In attesa di comprendere come potrà andare avanti nel filone sulla corruzione, quando saranno depositate le motivazioni della Cassazione che ha confermato le revoche degli arresti di luglio, la Procura di Milano non si ferma sul fronte degli abusi edilizi. E arriva a sequestrare, con il via libera di un gip, per la prima volta una torre residenziale in pieno centro storico, in uno dei quartieri più rinomati e visitati della metropoli, Brera.

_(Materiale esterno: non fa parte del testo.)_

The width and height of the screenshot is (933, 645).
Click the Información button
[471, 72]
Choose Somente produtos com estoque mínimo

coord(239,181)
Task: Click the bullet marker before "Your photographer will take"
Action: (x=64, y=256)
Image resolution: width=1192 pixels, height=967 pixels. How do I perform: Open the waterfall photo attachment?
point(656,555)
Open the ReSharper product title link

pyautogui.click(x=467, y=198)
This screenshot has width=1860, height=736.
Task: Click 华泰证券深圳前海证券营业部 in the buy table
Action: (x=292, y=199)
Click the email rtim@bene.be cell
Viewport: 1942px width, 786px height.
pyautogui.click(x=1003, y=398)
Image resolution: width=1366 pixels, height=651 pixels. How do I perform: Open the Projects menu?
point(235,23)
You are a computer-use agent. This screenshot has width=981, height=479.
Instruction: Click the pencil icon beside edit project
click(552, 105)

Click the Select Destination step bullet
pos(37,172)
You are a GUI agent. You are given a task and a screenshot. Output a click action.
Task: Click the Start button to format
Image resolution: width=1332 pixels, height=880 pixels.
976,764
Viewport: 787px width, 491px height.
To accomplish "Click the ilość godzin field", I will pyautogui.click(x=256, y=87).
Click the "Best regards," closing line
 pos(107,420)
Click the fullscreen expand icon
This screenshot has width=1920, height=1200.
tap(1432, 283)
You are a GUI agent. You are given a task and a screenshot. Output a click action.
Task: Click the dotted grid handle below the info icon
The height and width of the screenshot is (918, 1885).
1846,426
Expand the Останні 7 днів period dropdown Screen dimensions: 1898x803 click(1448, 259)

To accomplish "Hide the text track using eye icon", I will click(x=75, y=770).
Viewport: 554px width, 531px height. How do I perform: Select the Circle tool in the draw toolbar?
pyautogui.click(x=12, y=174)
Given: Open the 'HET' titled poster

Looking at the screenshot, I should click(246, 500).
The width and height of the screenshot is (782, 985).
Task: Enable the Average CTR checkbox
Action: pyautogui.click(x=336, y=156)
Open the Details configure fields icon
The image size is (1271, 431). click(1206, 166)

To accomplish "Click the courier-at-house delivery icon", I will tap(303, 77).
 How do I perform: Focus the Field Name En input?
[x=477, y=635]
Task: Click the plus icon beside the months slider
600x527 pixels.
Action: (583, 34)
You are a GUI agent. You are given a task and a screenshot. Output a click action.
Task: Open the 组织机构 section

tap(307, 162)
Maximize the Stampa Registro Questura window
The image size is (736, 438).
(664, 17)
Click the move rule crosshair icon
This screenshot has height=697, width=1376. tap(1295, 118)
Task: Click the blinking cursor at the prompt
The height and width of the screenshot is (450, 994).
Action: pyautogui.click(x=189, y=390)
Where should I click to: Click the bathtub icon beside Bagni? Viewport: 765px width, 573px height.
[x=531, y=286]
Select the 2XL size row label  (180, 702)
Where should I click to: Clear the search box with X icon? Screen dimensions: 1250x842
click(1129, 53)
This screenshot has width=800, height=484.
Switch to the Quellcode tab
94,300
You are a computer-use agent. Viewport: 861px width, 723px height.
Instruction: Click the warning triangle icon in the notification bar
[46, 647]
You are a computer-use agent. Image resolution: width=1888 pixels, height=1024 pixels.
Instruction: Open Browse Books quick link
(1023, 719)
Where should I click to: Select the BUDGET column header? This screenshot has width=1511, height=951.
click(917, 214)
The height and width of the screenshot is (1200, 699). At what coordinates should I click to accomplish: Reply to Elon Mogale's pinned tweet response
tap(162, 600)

Il documento del sequestro

Il Nucleo di polizia economico finanziaria della Gdf, che conduce tutte le tranche della maxi inchiesta che in estate è arrivata a scuotere i vertici di Palazzo Marino, fino ad indagare per falso e induzione indebita anche il sindaco Sala, hanno messo i sigilli a Unico-Brera. Si tratta di un complesso immobiliare di lusso che stava per essere completato in via Anfiteatro 7, costituito da due edifici, di cui uno di 11 piani alto quasi 35 metri, per un totale di 27 appartamenti messi in vendita a cifre come 700mila euro per 40 metri quadri. Già negli atti dello scorso marzo - prima tranche che ipotizzava un sistema di tangenti attraverso incarichi professionali e con al centro la Commissione paesaggio - la Procura diretta da Marcello Viola parlava di un "altro oscuro capitolo della gestione urbanistica negli Uffici del Comune", facendo riferimento a due zone del "centro storico", via Zecca Vecchia e via Anfiteatro appunto, con palazzi di pregio che prima appartenevano all'amministrazione. Aree poi cedute ai privati e, infine, messe all'asta per nuovi interventi immobiliari.